* **EXERCISE BRIEF**
Write out the data word for word and drop any picture you find.

* **DATA IN THIS EXERCISE**
.....

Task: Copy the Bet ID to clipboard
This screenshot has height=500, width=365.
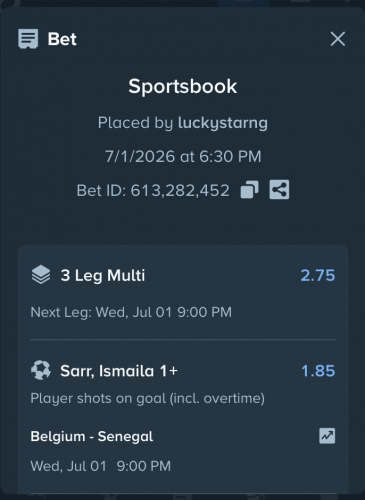Action: click(x=249, y=190)
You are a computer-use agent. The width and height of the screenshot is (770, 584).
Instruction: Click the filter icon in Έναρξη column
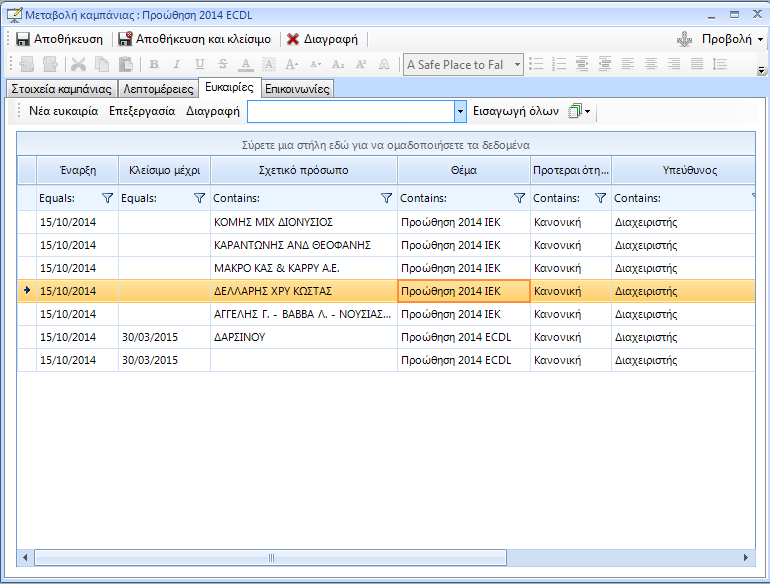pyautogui.click(x=107, y=199)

.....

* **SOLUTION BELOW**
Task: Copy the Bet ID to clipboard
This screenshot has height=500, width=365.
Action: click(x=249, y=190)
You are a computer-use agent. The width and height of the screenshot is (770, 584).
Instruction: Click the filter icon in Έναρξη column
pyautogui.click(x=107, y=199)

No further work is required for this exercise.